* Extrait du document

——————

Quarante peintres, sculptrices… voyageuses sont mises à l’honneur cet été à Pont-Aven (Finistère). Exploration avec la commissaire de l’exposition, Arielle Pélenc.
Elles ont traversé la jungle à dos d’éléphant, posé leur chevalet au milieu de harems, séjourné dans les tribus africaines ou pénétré dans les monastères tibétains. Les œuvres d’une quarantaine de peintres, sculptrices ou photographes de la Belle Époque à la Seconde Guerre mondiale sont réunies à Pont-Aven. La commissaire de l’exposition, Arielle Pélenc, nous raconte l’histoire de ces artistes aventurières, déterminées à débusquer la beauté au long cours.
Causette : À partir de quel moment des femmes artistes se sont-elles mises à voyager pour pratiquer leur art ?
Arielle Pélenc : Au XIXe siècle, beaucoup de femmes anglo-saxonnes, souvent issues de la grande bourgeoisie, ont parcouru le monde. Ces femmes de lettres revenaient avec des récits de voyage, mais plus rarement avec des toiles. Le tournant s’est opéré à la Belle Époque, quand les femmes ont pu bénéficier d’une instruction artistique au même titre que les hommes. Sans la création, en 1881, de l’Union des femmes peintres et sculpteurs qui milita pour leur accès à la prestigieuse école des Beaux-Arts, elles n’auraient jamais fait partie de l’histoire de l’art. Alors que le récit de voyage, la littérature viatique féminine du XIXe siècle, a fait l’objet d’un nombre incalculable d’études critiques et de réédition des textes oubliés, les peintres et sculptrices voyageuses ont été très peu étudiées. Cette exposition a nécessité trois ans de recherches. Elle vise à les remettre sur le devant de la scène.

——————

* Objectif de la tâche
Pouvez-vous poursuivre l'entretien ci-dessus sur les artistes voyageuses exposées à Pont-Aven, à partir de sa dernière phrase ?

* Données fournies
——————

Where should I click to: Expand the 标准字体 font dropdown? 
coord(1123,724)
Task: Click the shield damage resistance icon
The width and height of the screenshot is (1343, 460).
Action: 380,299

——————

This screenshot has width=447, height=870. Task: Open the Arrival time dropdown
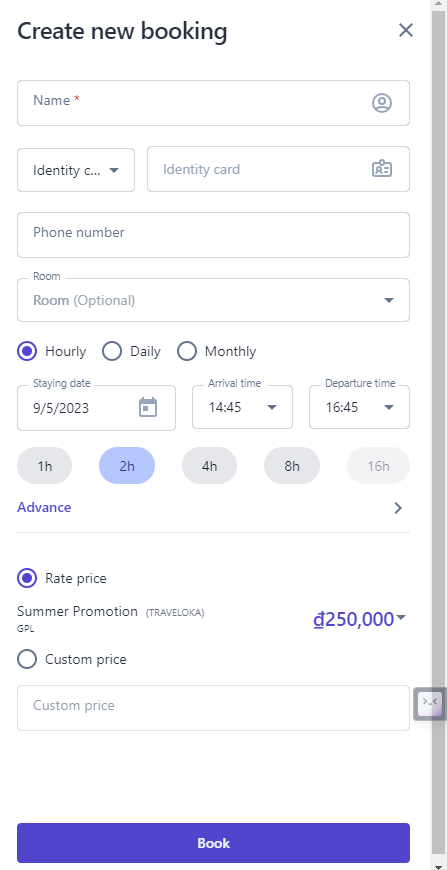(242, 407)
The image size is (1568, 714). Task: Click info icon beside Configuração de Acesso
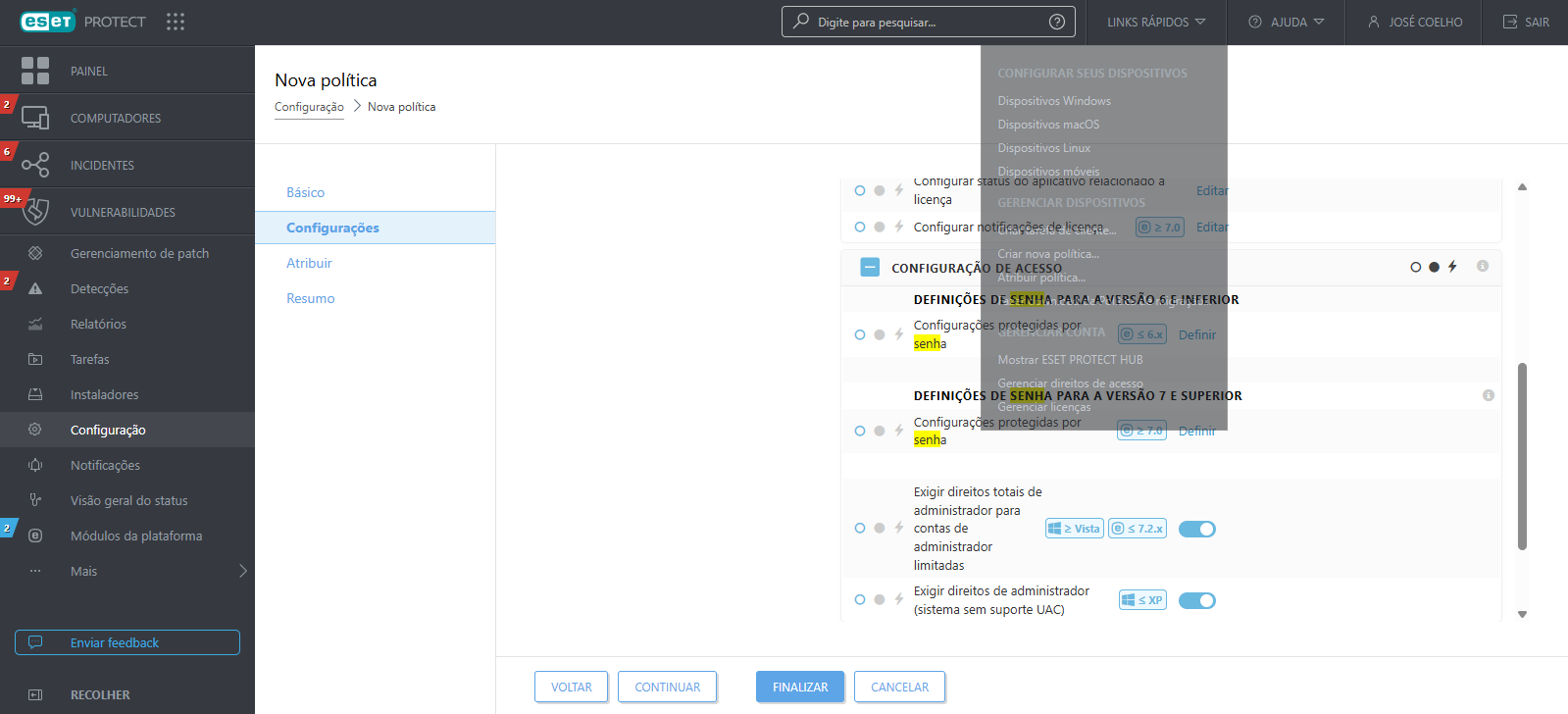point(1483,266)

——————

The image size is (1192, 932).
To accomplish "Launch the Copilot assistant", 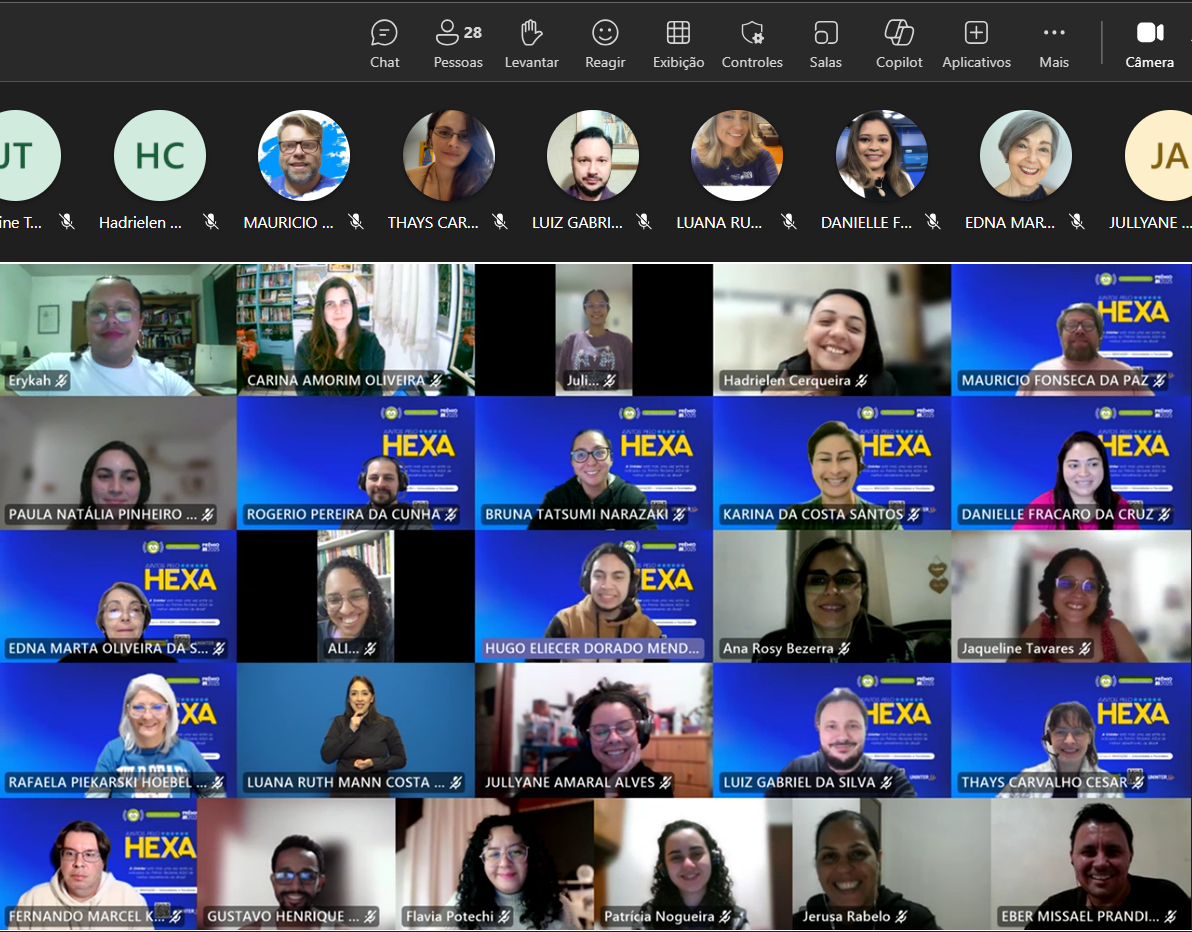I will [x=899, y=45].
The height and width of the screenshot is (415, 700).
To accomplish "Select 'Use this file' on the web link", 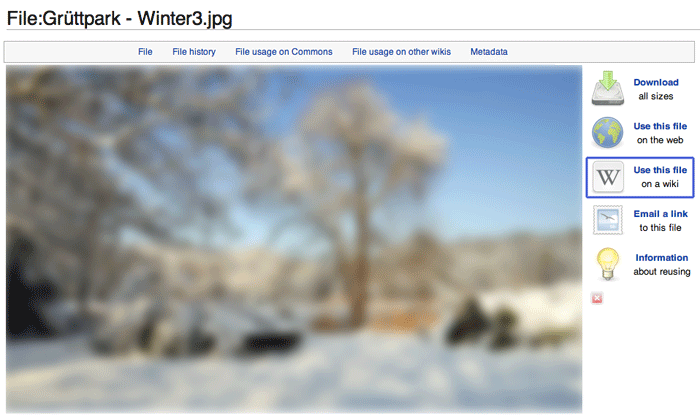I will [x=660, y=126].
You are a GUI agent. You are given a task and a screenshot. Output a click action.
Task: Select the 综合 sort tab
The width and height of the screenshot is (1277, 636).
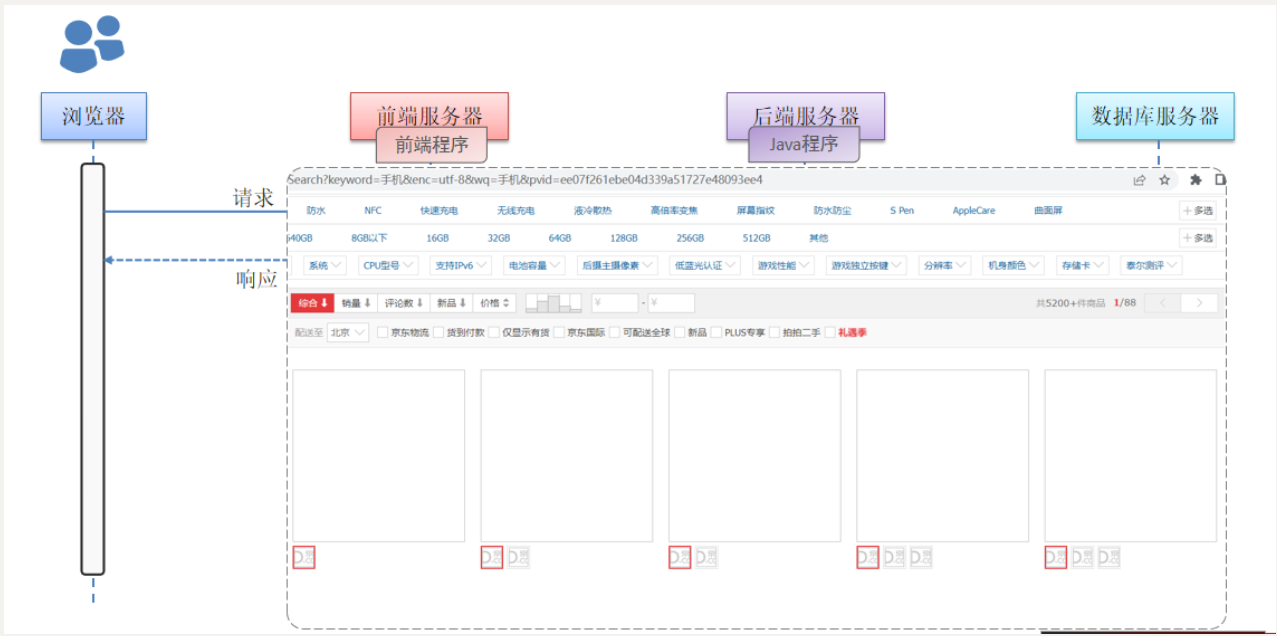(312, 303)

——————

* Résultat de l'exercice
Ces « artistes voyageuses » présentaient-elles
un profil commun ?
A. P. : Il y avait celles qui accompagnaient leur mari militaire ou diplomate et celles qui partaient seules grâce à des bourses de voyage liées à leur formation artistique. Toutes ont eu des motivations et des parcours de vie très différents. Certaines se contentaient d’un séjour de quelques semaines et de circuits touristiques, quand d’autres se montraient de vraies exploratrices ayant le goût de l’aventure. Je pense notamment à la peintre Léa Lafugie, qui, en 1926, a franchi les cols de l’Himalaya pour en ramener des portraits de moines tibétains. Pendant plus de cinq mois, elle a campé et marché dans la steppe et la montagne, accompagnée de yaks et de porteurs. Avant elle, la journaliste et écrivaine Alexandra David-Néel avait été la première femme occidentale à se rendre, incognito, dans la cité interdite de Lhassa [en 1924, ndlr].
« Ces artistes ont cherché à rompre avec les clichés, celui de la vision fantasmée de la femme nue et lascive, ou de l’odalisque. »
L’Orient a été une de leur destination de prédilection. Pour quelles raisons ?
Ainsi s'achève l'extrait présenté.